The 27th Amendment's 200-Year Wait


Government often earns an unfortunate reputation for dragging its feet when it comes to getting anything done. While at times this notoriety contains itself to dinner conversation punch lines, it is true that some things have taken actual centuries to finish. The 27th and final amendment to the U.S. Constitution—the amendment dealing with changes to congressional compensation—was first proposed on September 25, 1789, but wasn’t fully ratified for more than 200 years. Talk about procrastination.

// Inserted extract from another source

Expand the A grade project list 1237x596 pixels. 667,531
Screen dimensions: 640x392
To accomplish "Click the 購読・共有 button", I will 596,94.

Drafted by James Madison, who is often referred to as the “Father of the Constitution,” the amendment was originally one of 12 proposed as part of the Bill of Rights. It declared that any changes to congressional pay would only take effect after an election, making it a bit harder for members of the House or Senate to ensure pay raises for themselves. According to the New York Times, Madison had believed that “there is a seeming impropriety in leaving any set of men without control to put their hand into the public coffers, to take out money to put in their pockets.”

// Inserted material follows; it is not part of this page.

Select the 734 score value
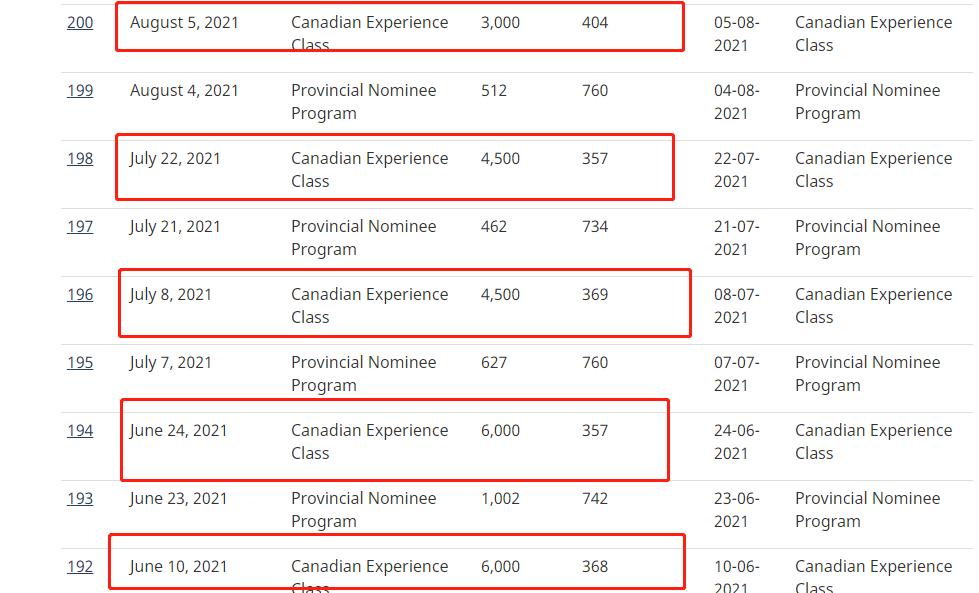Viewport: 979px width, 593px height. pos(595,226)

However, of the states that made up the country during this period, only six—Maryland, North Carolina, South Carolina, Delaware, Virginia, and Vermont—agreed to ratify the amendment, which wasn’t enough to earn the three-fourths majority necessary to make it official. As the country continued to grow, and a three-fourths majority became harder to attain, the plight of the congressional pay amendment became less important. Ohio ratified the amendment in 1873, and Wyoming did so in 1978, but that was it, until a college student named Gregory Watson wrote a class paper on the issue in 1982.

Watson’s professor at the University of Texas found the topic of his paper irrelevant, and gave him a “C” for his effort. But Watson’s research had inspired him to reignite support for congressional pay limitations. For the next 10 years, he worked across the country to get the amendment ratified, and his work paid off. On May 7, 1992, the Michigan House of Representatives approved it by a unanimous vote, giving the amendment the necessary three-fourths majority and ending the longest ratification process in U.S. history.

But while many may applaud Watson’s efforts to formally complete James Madison’s unfinished business, others at the time were not so sure that ratifying the amendment was what the “Father of the Constitution” would have wanted.

“To put specific things like this in our beautiful Constitution is disturbing,” said Don Edwards, who, in 1992, served as chairman of the House Judiciary Committee’s subcommittee on Constitutional rights. “If James Madison had been interested in this provision, he would have put it in the Constitution. He was sitting there the whole time.”